Dan Scolnic: Using Supernovae to Construct Expansion History of the Universe

Daniel Scolnic

At age 10, Dan Scolnic had his life all planned out: go to Duke, play basketball as a walk-on, then head to the NBA. These dreams were quashed when a pediatrician plotted Scolnic’s height on a growth chart and informed him he’d probably max out at 5’2”. “It was one of the worst days of my childhood,” Scolnic says. 


The growth chart turned out to be wrong--Scolnic is 5’11”--and he ended up going to MIT for his undergraduate education. But he is coming to Duke after all, as an assistant professor of physics, focusing on cosmology, beginning in January 2019.


To Scolnic, that childhood growth chart is a metaphor for our understanding of how the universe is evolving over time. A couple of decades ago, cosmologists discovered that the universe’s rate of expansion was increasing, which was a surprise. Now, there’s another surprise: Measurements of the universe’s current rate of expansion don’t agree with predictions of that rate using measurements of the universe soon after the Big Bang. In other words,  there’s a problem with the “growth chart” astrophysicists have been using to describe the universe’s evolution. “There are three possibilities,” Scolnic says. “We messed up the measurement of the universe as a ‘kid,’ we messed up the measurement of the universe as an ‘adult,’ or the model is wrong. What I’m so excited about is this last possibility. Maybe our model is wrong.”


Scolnic is using supernovae to get ever more accurate measurements of the size of the universe at different times in its history. He analyzes Type Ia supernovae, called “standardizable candles,” because they all have essentially the same brightness. Their apparent brightness here on Earth indicates how far away they are. He measures their redshift to find out how old they are. “You can put this together and get an expansion history of the universe,” he says. 


He hopes this expansion history will get him closer to his ultimate goal, which is to figure out dark energy--the mysterious energy that is causing the universe’s expansion to accelerate. “It’s 70% of the universe and we don’t have a clue what it is,” he says. “It’s literally the biggest problem in astrophysics.”


The supernovae technique is becoming more useful and precise as the amount of available data proliferates. The first teams used data from about 30 supernovae. Scolnic is now working on a sample that has 1,000-2,000 supernovae, and his next big project will have close to a million supernovae. “This is a golden age of big data cosmology,” he says. “We have all these telescopes that are streaming huge amounts of data.”
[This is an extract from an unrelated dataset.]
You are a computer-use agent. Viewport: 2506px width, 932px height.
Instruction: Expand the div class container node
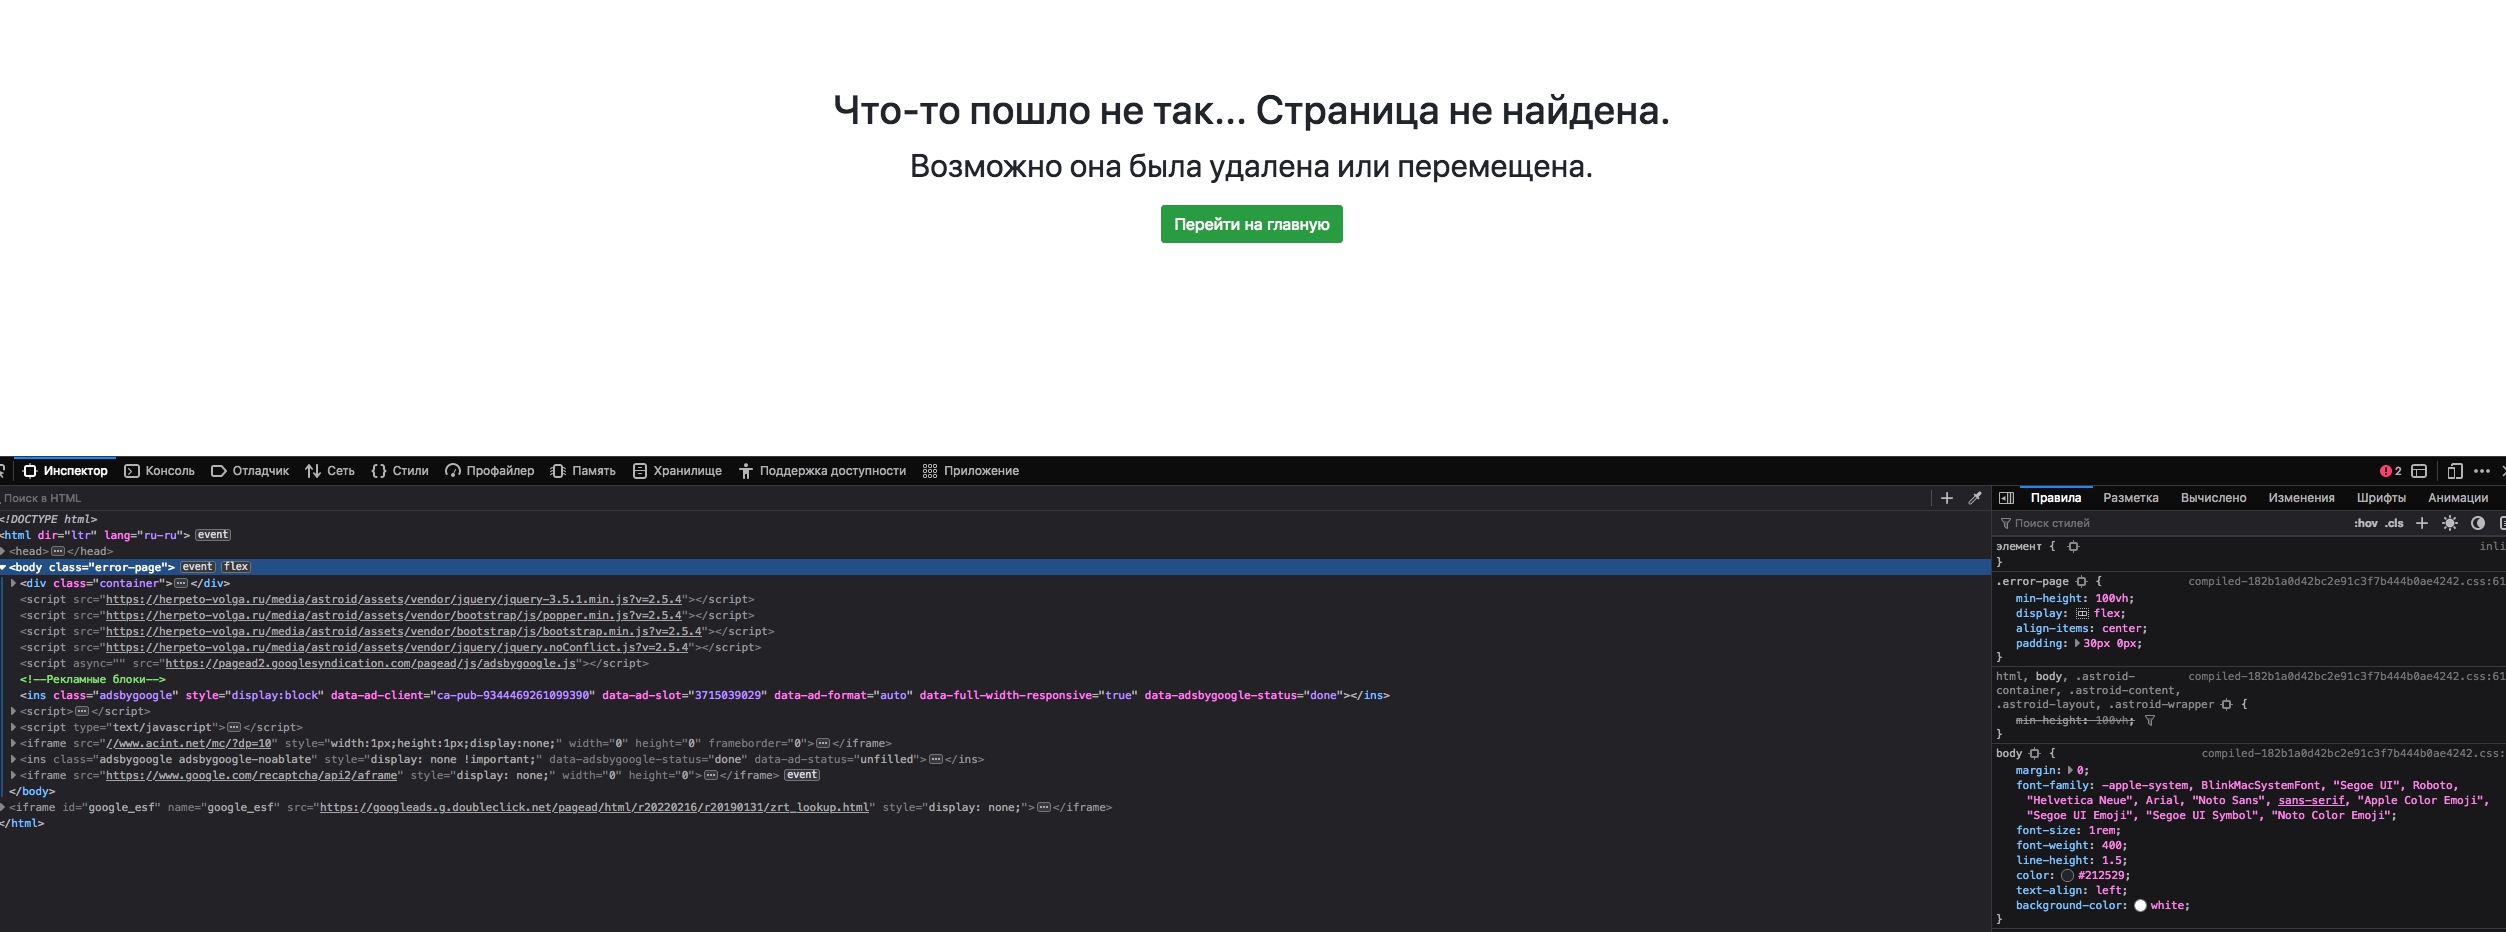pyautogui.click(x=13, y=583)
Scolnic participates in many of the international collaborations that are collecting measurements in unprecedented quantity and quality, including (to name a few) Pan-STARRS; the Dark Energy Survey (DES); the Large Synoptic Survey Telescope (LSST); and the Wide Field Infrared Survey Telescope (WFIRST). As part of his work on Pan-STARRS, he recently published the most precise measurements of dark energy to date. 


Aside from his supernova work, Scolnic also does research looking foroptical counterparts to gravitational waves.


Scolnic earned his PhD at Johns Hopkins before becoming a fellow at the Kavli Institute for Cosmological Physics at the University of Chicago. Although his path to Duke was different than what he imagined as a 10-year-old, he couldn’t be happier with the way things worked out. He’s ready and eager to help start a new cosmology program at Duke with Chris Walter, professor of physics, and Michael Troxel, assistant professor of physics, who is also starting in January 2019.


“I’m super excited,” Scolnic says. “Duke is very committed to this and it’s a chance to get in on ground floor and try to build a very prestigious cosmology program.”


Walter, who has recently shifted the focus of his research from neutrinos to cosmology, is equally enthusiastic. “This science is just incredibly compelling and everyone is excited about it,” he says. “Dan is an expert in using supernovae to probe cosmology, and Troxel is an expert in weak gravitational lensing, so the three of us working together will have a synergistic environment to accomplish things.” Walter says the department is currently searching for another assistant professor in cosmology and is planning to add an astrophysics track for physics majors and new classes for graduate students.


Scolnic is also excited about teaching. Although work and family don’t leave much free time (he and his wife have a three-year-old and a baby), he still loves watching basketball. . . and he’s aware that Duke students do, too. He will be teaching “The Physics of Sports” this semester and he’s also got an idea for a seminar combining statistics, basketball, and the Big Bang. 


Mary-Russell Roberson is a freelance science writer who lives in Durham.